Africa needs to invest in infrastructure, equipment, training and education to smallholder farmers in addition to adopting investor friendly regulation on property rights and food prices in order to adequately feed itself.

This was agreed at a private investment seminar held in Sydney, Australia, six days ago where participants called for positive change on the continent.

“In a nutshell the consensus is that unless there are significant, systematic changes, it would be hard to

Achieve (food self-sufficiency),” said Ignition Investment Management, an Australian investment and advisory firm focusing on key growth sectors in sub-Saharan Africa.

The seminar was co-hosted by Ignition, which currently has investments in the agricultural and tourism sectors in Kenya and Zimbabwe, and the Australia African Business Council (AABC).

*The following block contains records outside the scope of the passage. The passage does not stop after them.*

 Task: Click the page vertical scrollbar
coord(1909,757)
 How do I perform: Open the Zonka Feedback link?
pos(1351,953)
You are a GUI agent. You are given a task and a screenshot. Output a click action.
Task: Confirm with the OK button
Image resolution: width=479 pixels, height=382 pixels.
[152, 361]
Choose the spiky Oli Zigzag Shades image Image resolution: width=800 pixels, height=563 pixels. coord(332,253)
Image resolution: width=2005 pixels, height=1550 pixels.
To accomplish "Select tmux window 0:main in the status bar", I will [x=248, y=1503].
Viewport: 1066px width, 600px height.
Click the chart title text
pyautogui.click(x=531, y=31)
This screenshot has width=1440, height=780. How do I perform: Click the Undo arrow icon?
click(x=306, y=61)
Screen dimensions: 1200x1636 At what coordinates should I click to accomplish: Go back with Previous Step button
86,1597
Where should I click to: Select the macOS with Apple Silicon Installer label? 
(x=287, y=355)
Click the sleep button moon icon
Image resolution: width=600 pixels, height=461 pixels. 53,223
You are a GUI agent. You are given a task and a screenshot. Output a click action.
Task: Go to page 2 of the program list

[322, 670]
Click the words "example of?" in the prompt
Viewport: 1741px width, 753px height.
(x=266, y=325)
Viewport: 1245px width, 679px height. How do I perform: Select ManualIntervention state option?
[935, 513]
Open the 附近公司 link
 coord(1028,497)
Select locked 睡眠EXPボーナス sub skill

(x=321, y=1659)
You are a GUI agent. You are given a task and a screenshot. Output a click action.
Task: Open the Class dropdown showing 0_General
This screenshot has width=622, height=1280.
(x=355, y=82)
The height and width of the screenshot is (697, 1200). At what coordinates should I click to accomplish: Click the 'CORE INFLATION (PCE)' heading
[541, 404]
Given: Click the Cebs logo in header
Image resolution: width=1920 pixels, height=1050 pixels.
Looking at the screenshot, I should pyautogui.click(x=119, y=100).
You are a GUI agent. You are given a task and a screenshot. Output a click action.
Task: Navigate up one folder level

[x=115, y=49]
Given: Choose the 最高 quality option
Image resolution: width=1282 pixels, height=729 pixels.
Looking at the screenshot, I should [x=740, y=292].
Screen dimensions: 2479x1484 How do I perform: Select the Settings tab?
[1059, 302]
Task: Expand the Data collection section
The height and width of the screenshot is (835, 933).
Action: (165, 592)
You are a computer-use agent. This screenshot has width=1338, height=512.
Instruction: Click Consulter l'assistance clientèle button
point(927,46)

“There are incredible opportunities for private investors to introduce not only financing but low cost efficiency tweaks and strategy advice to achieve significant gains in productivity and profit margins in the agriculture sector.

“The fact that Africa imports close to $50 billion of food every year even though it has an estimated 25 percent of the world’s arable land, 7-10 million young people entering the labour force every year and yield rates of small to medium holder farmers are still much lower than the potential all bode well for private investors in Africa,” said Ignition.

The seminar identified several challenges facing the region, among them lack of capital, persistent droughts, energy crisis and monopolies in the agricultural sector.